El comportamiento altruista, como ayudar a una persona desconocida que lo necesita, se considera una característica clave de la cooperación en las sociedades humanas. Sin embargo, nuestra propensión a participar en actos altruistas varía considerablemente entre los individuos, desde donadores de riñones extraordinariamente altruistas hasta psicópatas altamente antisociales.

Estudios previos han sugerido que una mayor sensibilidad a los rostros temerosos está relacionada con niveles elevados de conducta prosocial, que ya se puede ver en los niños en edad preescolar. Examinar la capacidad de respuesta a los rostros temerosos y su variabilidad al principio del desarrollo humano representa una oportunidad única para arrojar luz sobre los precursores del comportamiento altruista.

Para abordar esta cuestión, Grossmann y sus colegas rastrearon los movimientos oculares para examinar si las respuestas atencionales al miedo en los demás a los siete meses de edad predicen un comportamiento altruista a los 14 meses de edad. El análisis reveló que el comportamiento altruista en los niños pequeños lo predecía la atención de los bebés a las caras temerosas, pero no a las caras felices o enojadas.

Además, las respuestas cerebrales en la corteza prefrontal dorsolateral medidas a través de la espectroscopia de infrarrojo cercano funcional predijeron el sesgo atencional de los bebés en las caras temerosas y su comportamiento altruista. Según los autores, los hallazgos sugieren que, desde el inicio del desarrollo, la variabilidad en el comportamiento de ayuda altruista está vinculada a nuestra capacidad de respuesta para ver a otros en apuros y procesos cerebrales implicados en el control de la atención.

Estos descubrimientos permiten avanzar críticamente en nuestra comprensión de la aparición del altruismo en los humanos mediante la identificación de la capacidad de respuesta al miedo en otros como un precursor temprano que contribuye a la variabilidad en el comportamiento prosocial.

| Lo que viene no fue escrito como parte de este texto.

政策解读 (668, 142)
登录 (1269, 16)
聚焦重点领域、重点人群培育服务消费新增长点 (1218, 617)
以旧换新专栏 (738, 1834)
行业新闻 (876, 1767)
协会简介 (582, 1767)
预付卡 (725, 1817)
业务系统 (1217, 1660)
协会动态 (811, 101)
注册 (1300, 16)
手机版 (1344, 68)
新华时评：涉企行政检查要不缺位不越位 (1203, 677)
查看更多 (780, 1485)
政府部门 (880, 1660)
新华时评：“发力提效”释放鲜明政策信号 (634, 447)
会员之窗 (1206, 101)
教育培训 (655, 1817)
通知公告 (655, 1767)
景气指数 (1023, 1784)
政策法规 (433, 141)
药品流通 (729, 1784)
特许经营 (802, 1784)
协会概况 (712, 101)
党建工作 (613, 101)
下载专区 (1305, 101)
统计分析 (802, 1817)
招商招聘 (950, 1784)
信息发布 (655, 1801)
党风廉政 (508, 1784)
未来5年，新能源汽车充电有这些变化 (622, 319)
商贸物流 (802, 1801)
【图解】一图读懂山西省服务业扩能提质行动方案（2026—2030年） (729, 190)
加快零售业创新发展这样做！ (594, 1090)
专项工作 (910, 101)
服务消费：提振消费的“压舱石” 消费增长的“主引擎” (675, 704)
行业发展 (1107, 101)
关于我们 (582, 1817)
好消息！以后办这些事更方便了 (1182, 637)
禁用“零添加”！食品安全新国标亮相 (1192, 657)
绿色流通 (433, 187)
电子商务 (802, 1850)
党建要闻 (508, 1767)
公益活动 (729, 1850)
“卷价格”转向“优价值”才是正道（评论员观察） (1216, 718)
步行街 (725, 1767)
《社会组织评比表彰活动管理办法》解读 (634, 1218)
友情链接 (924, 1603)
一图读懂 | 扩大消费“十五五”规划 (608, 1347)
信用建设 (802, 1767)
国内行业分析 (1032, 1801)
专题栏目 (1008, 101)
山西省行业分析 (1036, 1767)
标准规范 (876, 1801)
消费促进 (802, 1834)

“Nuestros resultados están en línea con la noción de que existe un continuo cuidado, en el que las personas difieren en su tendencia a mostrar respuestas sensibles a la angustia de los demás que motivan la acción prosocial –apunta Grossmann–. Este estudio proporciona nuevos conocimientos sobre la naturaleza del altruismo humano al descubrir sus orígenes evolutivos y cerebrales”.